• Work required
Switch every "Screen dimensions" to "Display size" in the stretch of the material from its start through the line containing "tap(434, 394)". Reproduce that stretch with nothing else altered.

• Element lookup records

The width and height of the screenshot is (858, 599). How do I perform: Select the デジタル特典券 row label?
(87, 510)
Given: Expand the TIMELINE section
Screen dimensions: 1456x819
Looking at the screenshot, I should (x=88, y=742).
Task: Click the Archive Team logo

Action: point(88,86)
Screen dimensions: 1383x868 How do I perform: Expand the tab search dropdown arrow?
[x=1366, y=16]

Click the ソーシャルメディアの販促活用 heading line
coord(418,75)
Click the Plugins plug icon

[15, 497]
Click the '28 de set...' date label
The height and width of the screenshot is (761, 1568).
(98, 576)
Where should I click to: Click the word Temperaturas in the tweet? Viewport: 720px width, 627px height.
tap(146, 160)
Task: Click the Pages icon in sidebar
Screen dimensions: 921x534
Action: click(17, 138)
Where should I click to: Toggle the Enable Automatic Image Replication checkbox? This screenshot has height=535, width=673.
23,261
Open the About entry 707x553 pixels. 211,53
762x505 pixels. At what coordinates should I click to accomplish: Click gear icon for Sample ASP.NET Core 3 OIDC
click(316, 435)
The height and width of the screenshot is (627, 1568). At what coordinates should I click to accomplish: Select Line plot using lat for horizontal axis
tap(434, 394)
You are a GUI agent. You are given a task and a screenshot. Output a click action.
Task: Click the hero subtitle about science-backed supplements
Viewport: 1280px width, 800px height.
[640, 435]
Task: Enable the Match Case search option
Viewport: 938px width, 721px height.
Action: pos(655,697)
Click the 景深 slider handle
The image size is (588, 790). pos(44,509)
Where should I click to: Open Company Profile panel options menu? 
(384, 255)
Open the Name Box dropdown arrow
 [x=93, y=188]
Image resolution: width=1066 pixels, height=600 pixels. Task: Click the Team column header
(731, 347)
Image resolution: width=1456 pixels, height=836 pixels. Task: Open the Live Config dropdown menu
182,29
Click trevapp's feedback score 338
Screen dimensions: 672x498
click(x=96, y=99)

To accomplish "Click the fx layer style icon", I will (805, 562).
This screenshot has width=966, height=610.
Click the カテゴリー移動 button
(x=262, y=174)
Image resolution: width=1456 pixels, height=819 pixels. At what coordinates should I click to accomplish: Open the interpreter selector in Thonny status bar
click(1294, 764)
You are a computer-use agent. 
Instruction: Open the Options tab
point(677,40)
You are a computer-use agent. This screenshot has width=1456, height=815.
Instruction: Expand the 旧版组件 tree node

• Written answer
The width and height of the screenshot is (858, 599). How do I perform: Select the デジタル特典券 row label?
(87, 510)
Given: Expand the TIMELINE section
Display size: 1456x819
Looking at the screenshot, I should (x=88, y=742).
Task: Click the Archive Team logo

Action: point(88,86)
Display size: 1383x868 How do I perform: Expand the tab search dropdown arrow?
[x=1366, y=16]

Click the ソーシャルメディアの販促活用 heading line
coord(418,75)
Click the Plugins plug icon

[15, 497]
Click the '28 de set...' date label
The height and width of the screenshot is (761, 1568).
(98, 576)
Where should I click to: Click the word Temperaturas in the tweet? Viewport: 720px width, 627px height.
tap(146, 160)
Task: Click the Pages icon in sidebar
Display size: 921x534
Action: click(17, 138)
Where should I click to: Toggle the Enable Automatic Image Replication checkbox? This screenshot has height=535, width=673.
23,261
Open the About entry 707x553 pixels. 211,53
762x505 pixels. At what coordinates should I click to accomplish: Click gear icon for Sample ASP.NET Core 3 OIDC
click(316, 435)
The height and width of the screenshot is (627, 1568). At what coordinates should I click to accomplish: Select Line plot using lat for horizontal axis
tap(434, 394)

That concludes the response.